(Work to complete) Search the data for the string "February" and extract every line where it appears.

(Records for this exercise)
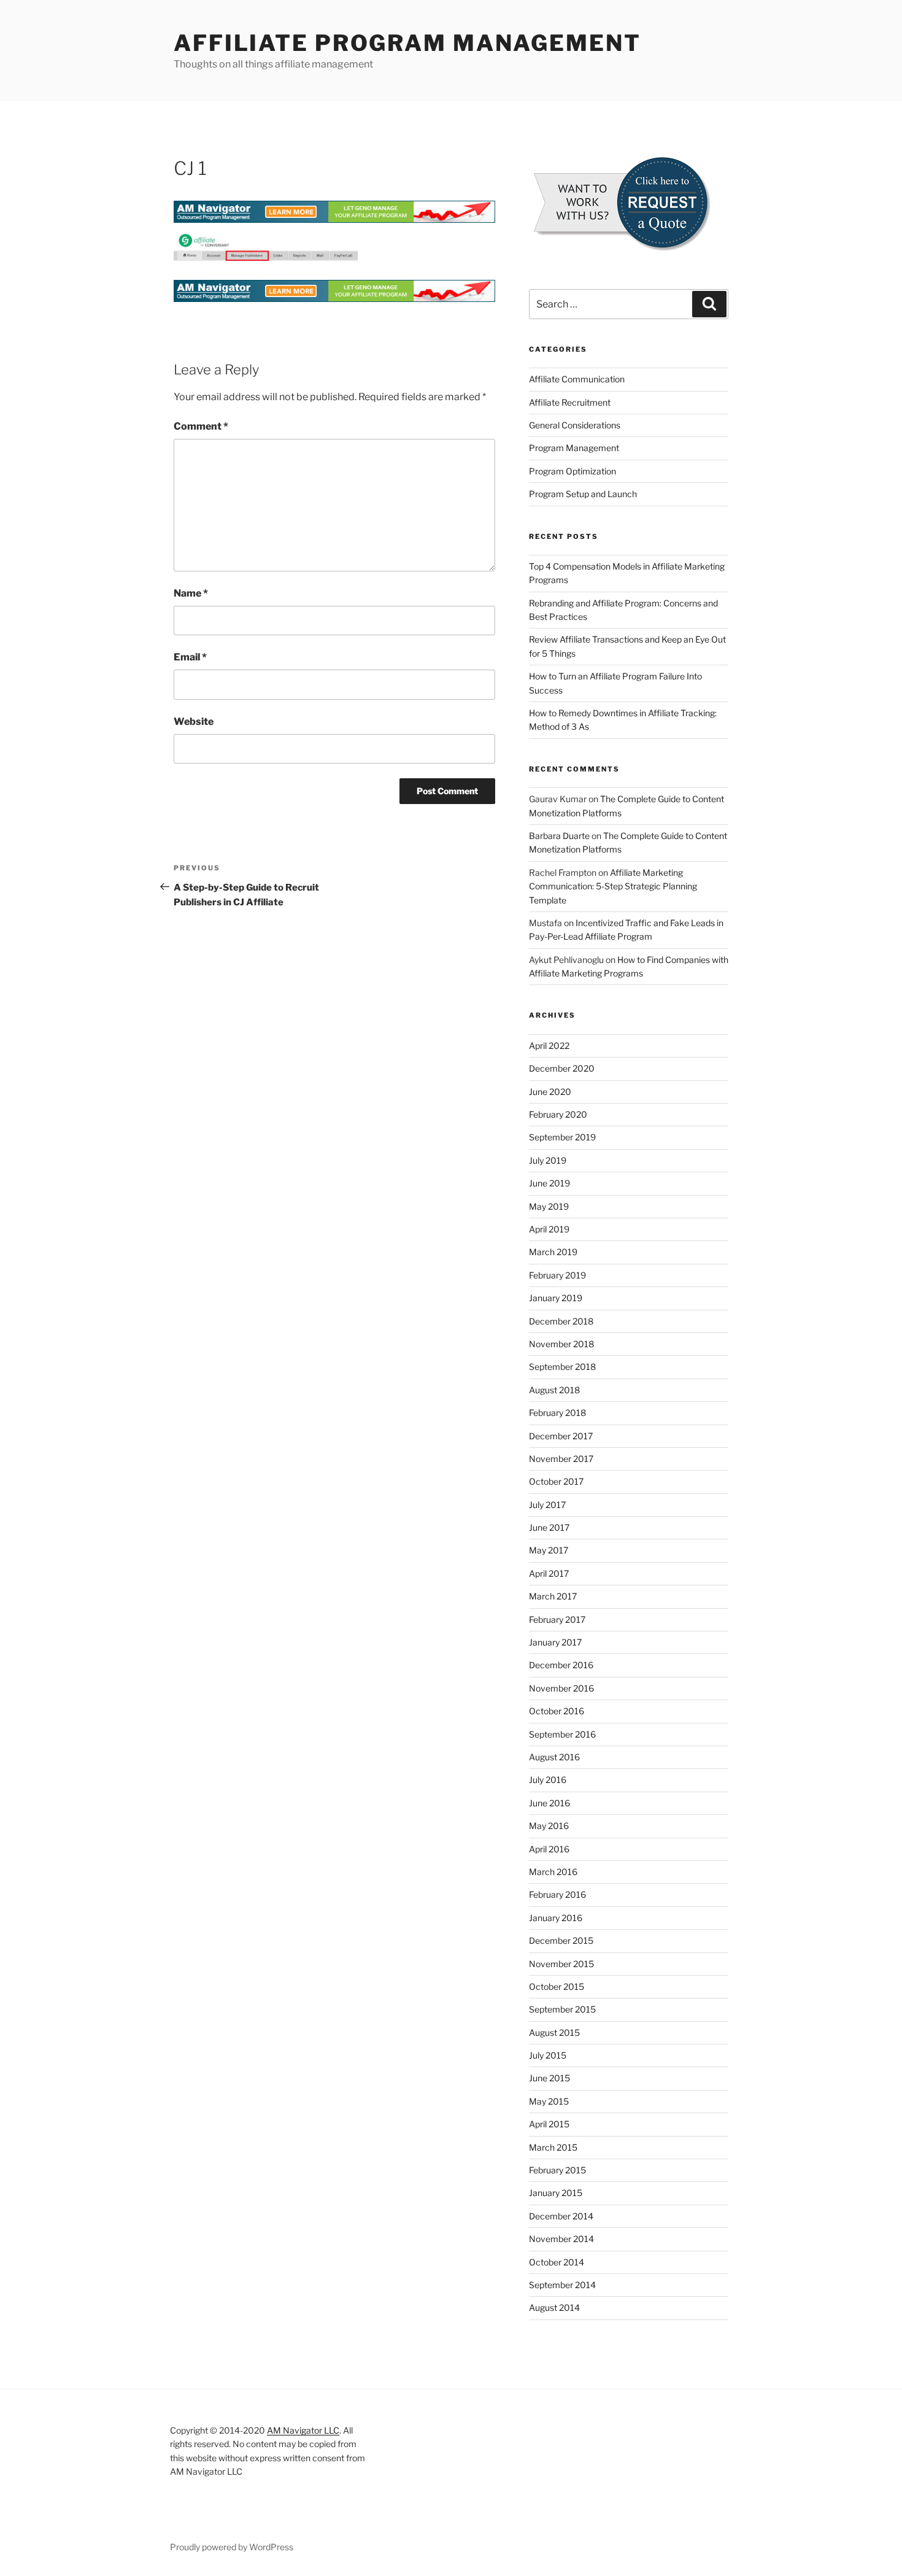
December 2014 (561, 2216)
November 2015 (561, 1964)
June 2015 (549, 2078)
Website (194, 721)
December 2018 (561, 1321)
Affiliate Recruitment (570, 402)
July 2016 (547, 1779)
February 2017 (557, 1619)
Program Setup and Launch (583, 494)
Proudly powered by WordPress (231, 2547)
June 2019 (549, 1183)
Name (191, 593)
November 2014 (561, 2239)
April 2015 (549, 2124)
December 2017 (561, 1436)
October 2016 (556, 1711)
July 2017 (547, 1504)
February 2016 (557, 1894)
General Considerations (574, 425)
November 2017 (561, 1458)
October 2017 (556, 1481)
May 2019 (549, 1206)
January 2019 (555, 1298)
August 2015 (554, 2032)
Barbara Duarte (559, 835)
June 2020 (550, 1091)
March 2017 (553, 1596)
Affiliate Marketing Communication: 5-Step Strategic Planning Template (613, 886)
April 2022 (549, 1045)
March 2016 (553, 1871)
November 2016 (561, 1688)
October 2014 (556, 2262)
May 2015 (549, 2101)
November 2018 (561, 1344)
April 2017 (549, 1573)
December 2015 (561, 1940)
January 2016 (555, 1918)
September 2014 (562, 2285)
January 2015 (555, 2192)
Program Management (574, 448)
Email (190, 657)
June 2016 (549, 1803)
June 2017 (549, 1527)
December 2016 (561, 1665)
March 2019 (553, 1252)
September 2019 (562, 1137)
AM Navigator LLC (303, 2430)
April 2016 (549, 1849)
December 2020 (562, 1068)
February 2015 (557, 2170)
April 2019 (549, 1229)
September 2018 (562, 1366)
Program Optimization (572, 471)
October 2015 (556, 1986)
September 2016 (562, 1734)
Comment (201, 426)
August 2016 (554, 1757)
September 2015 (562, 2009)
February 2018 (557, 1412)
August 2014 (554, 2307)
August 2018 (554, 1390)
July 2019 (547, 1160)
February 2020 (558, 1114)
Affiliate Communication (577, 379)
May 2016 (549, 1825)
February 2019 (557, 1275)
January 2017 (555, 1642)
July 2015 (547, 2055)
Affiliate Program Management (407, 42)
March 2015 (553, 2147)
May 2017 (548, 1550)
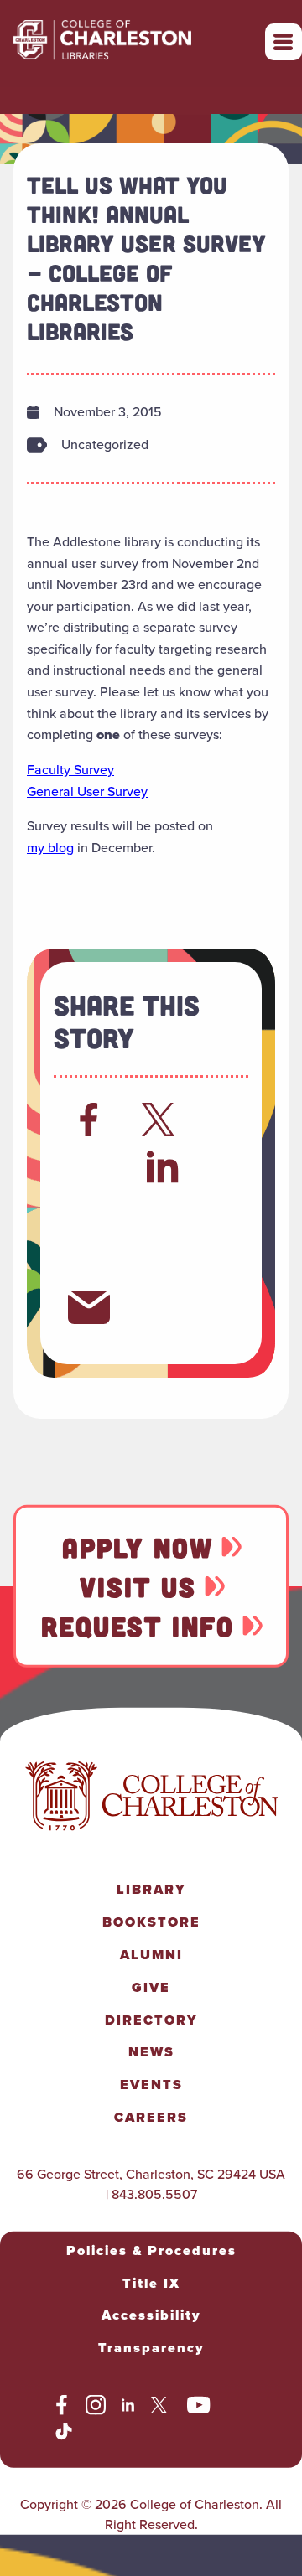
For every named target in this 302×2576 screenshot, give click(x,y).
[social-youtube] (199, 2407)
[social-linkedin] (128, 2407)
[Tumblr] (163, 1213)
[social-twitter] (161, 2407)
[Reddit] (89, 1166)
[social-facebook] (62, 2407)
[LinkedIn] (163, 1166)
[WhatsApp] (89, 1213)
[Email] (89, 1307)
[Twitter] (163, 1119)
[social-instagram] (96, 2407)
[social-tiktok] (64, 2433)
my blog (50, 847)
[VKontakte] (162, 1260)
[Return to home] (139, 42)
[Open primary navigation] (283, 41)
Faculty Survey (70, 769)
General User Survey (87, 791)
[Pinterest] (89, 1260)
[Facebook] (89, 1119)
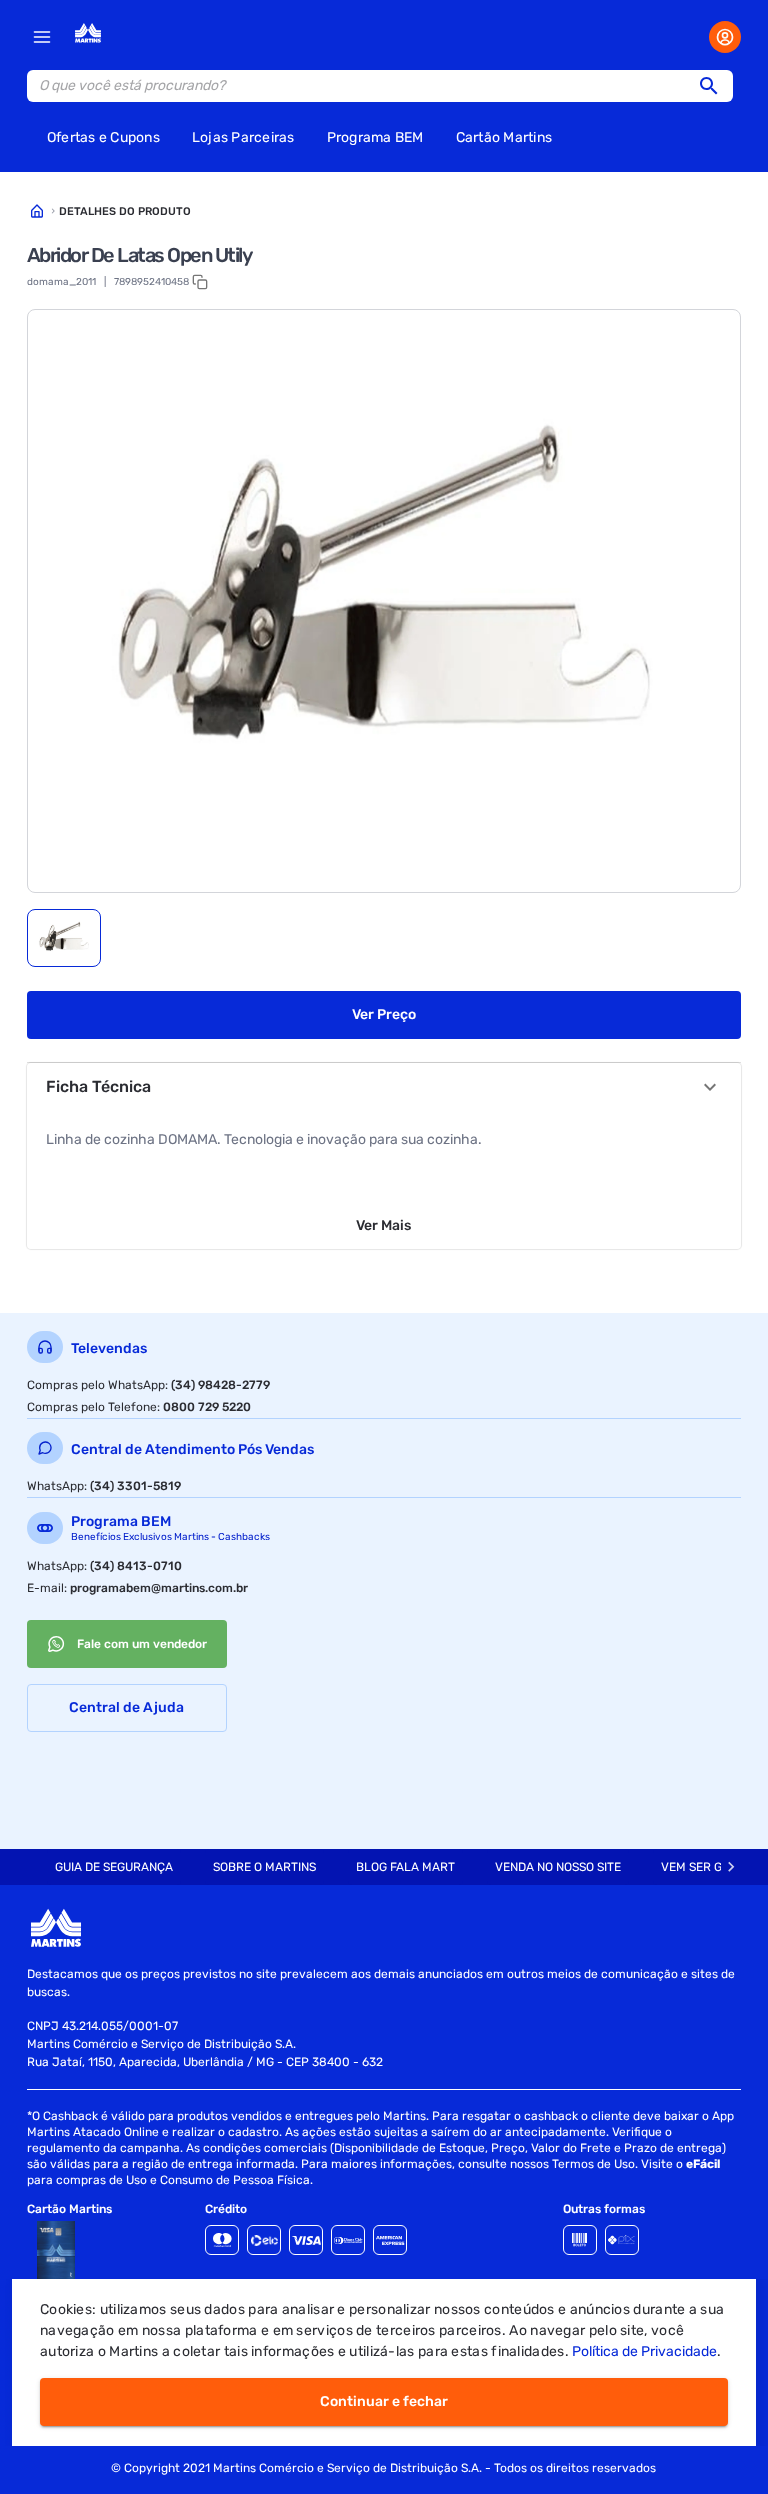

(Exercise result)
February 2017 (557, 1619)
February 2016 (557, 1894)
February 2015 (557, 2170)
February 2018 (557, 1412)
February 2020 (558, 1114)
February 2019 (557, 1275)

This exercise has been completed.